Onunda içi ,aynı İstanbul gibiydi.
Bir tarafı Elif için yanıp tutuşur iken ,bir tarafı ondan nefret ediyordu.
Neden onu aklından çıkaramıyordu.Öyle basit kadınlar ile işi olmazdı.

Başta Şeyda gibi bir kadınla , onu unutabilmek için çıkmamış mıydı?
Ama olaylar, o kadar şekil değiştirmişti ki, artık Şeyda ile ilişkisinin, ne boyutta olduğu hakkında da hiç bir fikri yoktu.
Ve  Şeyda'nın , ilişkilerini ciddi bir boyuta getirmeye çalıştığının da farkındaydı.

'Benim gibi bir adam ne olursa olsun ,neden Şeyda gibi bir kadını çeker ?' diye düşündü.
Neden çekiyordu Şeydayı, Elif için mi? Kendi ihtiyaçlarını gidermek için mi? Neden?

Şeyda ile çıkması, Elif ile olan ilişkilerinde fazla bir değişiklik yaratmamıştı.
'İhtiyaç mı ? diye 'düşündü. Hayır o da değildi.
Şeyda'yı çekici bile bulmuyor, hatta ona dokunmak, elini tutmak bile ona zulüm geliyordu.
O zaman niye daha fazla ona ve kaprislerine katlanıyordu ki?

Şu an, Arkadaşları ile eğlenebilir, Kardeşi ile zaman geçirebilir yada Elif'i kandırmanın yollarını araya bilirdi.
Peki o ne yapmıştı. Kardeşi ve arkadaşlarını kendinden uzaklaştırmışdı.
Onlar Elif ile birlikte zaman geçirir iken, Aras zamanını gereksiz bir insan ile öldürmüştü.

Geç olsa da yaptığı yanlışı farketmişti ve hemen Şeydayı aradı.
Bu akşam Şeydanın gereksiz arkadaşları ile randevuları vardı ve iptal etmesini, bu akşam özel olarak görüşmek istediğini bildirdi.
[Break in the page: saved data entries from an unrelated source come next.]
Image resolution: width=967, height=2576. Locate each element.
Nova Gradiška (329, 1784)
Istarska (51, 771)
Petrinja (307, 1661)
Telefonu kapattıktan sonra ,üzerinden büyük bir yük kalkmış gibi hissetti.
Daha ayrılmadan böyle oldu ise, ayrılınca kanatlanacağım galiba diyerek gülümsedi.

Şeyda ise, Aras'ın düşüncelerinden habersiz, aldığı telefon ile ümitlere kapılıp hayaller içine girmişti.
Sonunda, Turnayı gözünden vurmuş , Aras gibi bir adamı kendine bağlamıştı. Bu kadar kaprisine karşı ses bile çıkartmıyor ise, Aras kesinlikle Şeydaya aşık olmalıydı.
Öyle bir hayallerini abartmıştı ki, Aras'ın aldığı yüzüğün kaç kırat olduğunu bile düşünmüştü.

Akşam Aras, Şeyday'ı evinden aldı ve sakin olabileceğini düşündüğü bir lokantaya götürdü.
Şeyda böyle bir yere geleceklerini hiç hayal etmemiş idi.
Nasıl böyle bir yerde ona evlenme teklif edebilirdi ki?
Hiç tarzı olan bir yer bile değil idi.
Arkadaşlarına nasıl övünerek anlatacaktı ?

Oturup siparişlerini verdiler. Şeyda heyecan içinde evlilik teklifi bekler iken , Aras da onu kırmadan nasıl söyleyeceğini düşünüyordu.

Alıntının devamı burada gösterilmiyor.